This would be the first production cut by OPEC since 2008, Reuters reports.

OPEC began flooding the global marketplace with oil in 2014 in an attempt to depress prices and counter new competition. The group of oil-producing countries pumped out 31.3 million barrels per day as of May 2015, the highest level of oil production since August 2012. As a result of the deluge, the price of oil per barrel fell from $107.5 in June 2014 to $45 in January 2015.

Investors were anxiously anticipating the Wednesday announcement, as they gobbled up oil futures driving up the price of crude oil. Crude oil futures begin ticking up just before 2 a.m. Tuesday. At that time, the price of crude oil was $45.56. By 8:15 a.m., crude oil futures soared to $48.39. (RELATED: Oil Futures Skyrocket As Investors Await OPEC Decision)

Brent crude oil features ticked up to more than $50 a barrel on the news of the production cut.

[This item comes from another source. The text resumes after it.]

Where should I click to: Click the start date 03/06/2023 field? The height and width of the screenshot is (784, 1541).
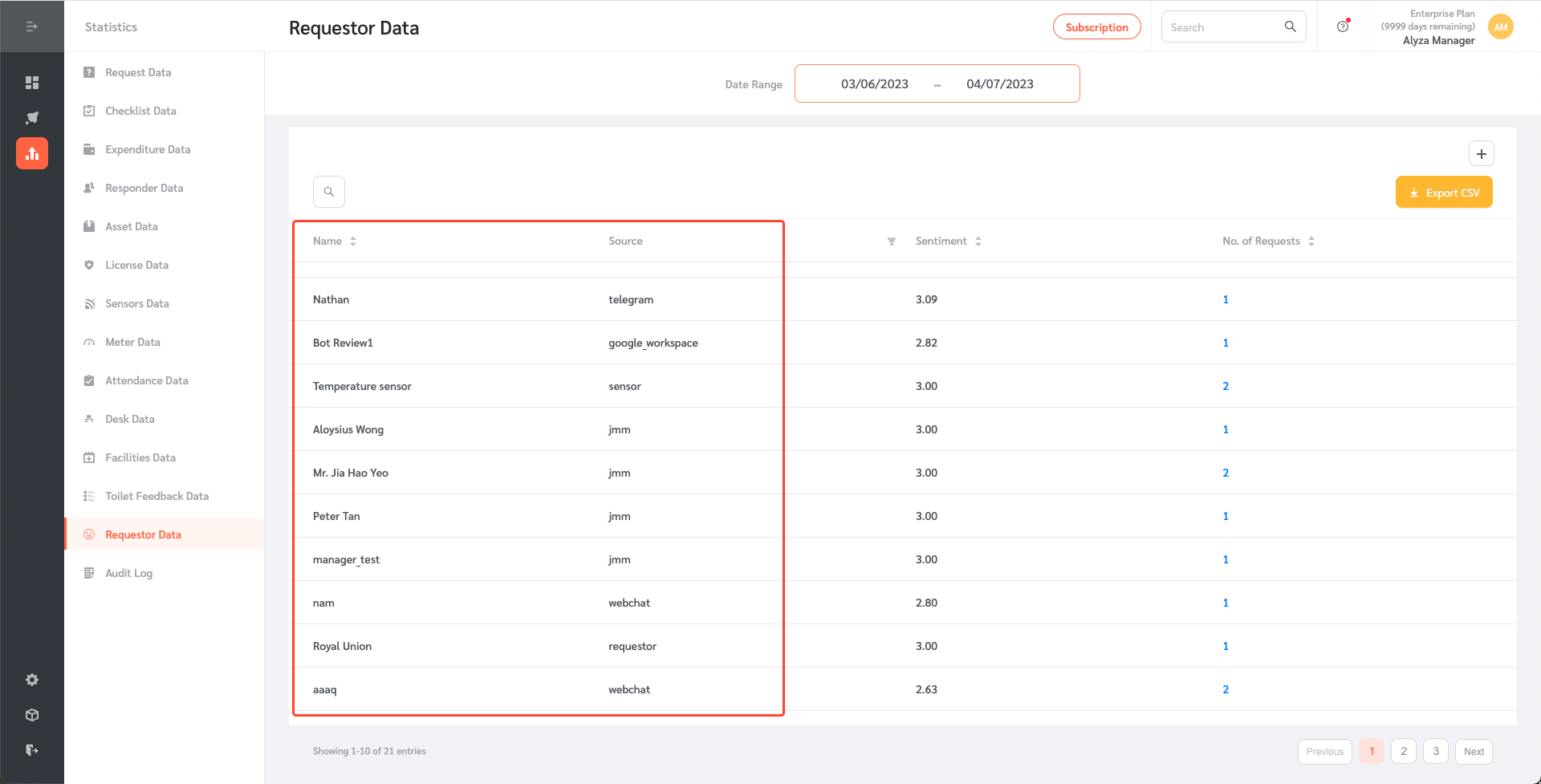coord(874,83)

Energy investors have long awaited this announcement, expecting OPEC to reach an agreement for over a year. Many predicted OPEC would reach an agreement Monday, after Iranian oil minister Bijan Zanganeh hinted that the conglomerate would likely agree to cut production in the near future.

The decision to cut oil production was such an arduous process in large part because of disagreements between Saudi Arabian and Iranian leadership. The two dominate oil producing nations went back and forth at every meeting over the terms of what a cut would look like, but this week seemed to lay down the swords.

The news will come as a delight to Venezuela, whose economy has been devastated by the deflated price of oil. Venezuela has repeatedly pleaded with OPEC to reach an decision for the past 18 months. (RELATED: OPEC Leaves Venezuela Floundering With No Decision On Oil Production)

Crude futures are continuing their surge Wednesday morning, and some expect the price per barrel to reach as high as $55 on the news of the announcement.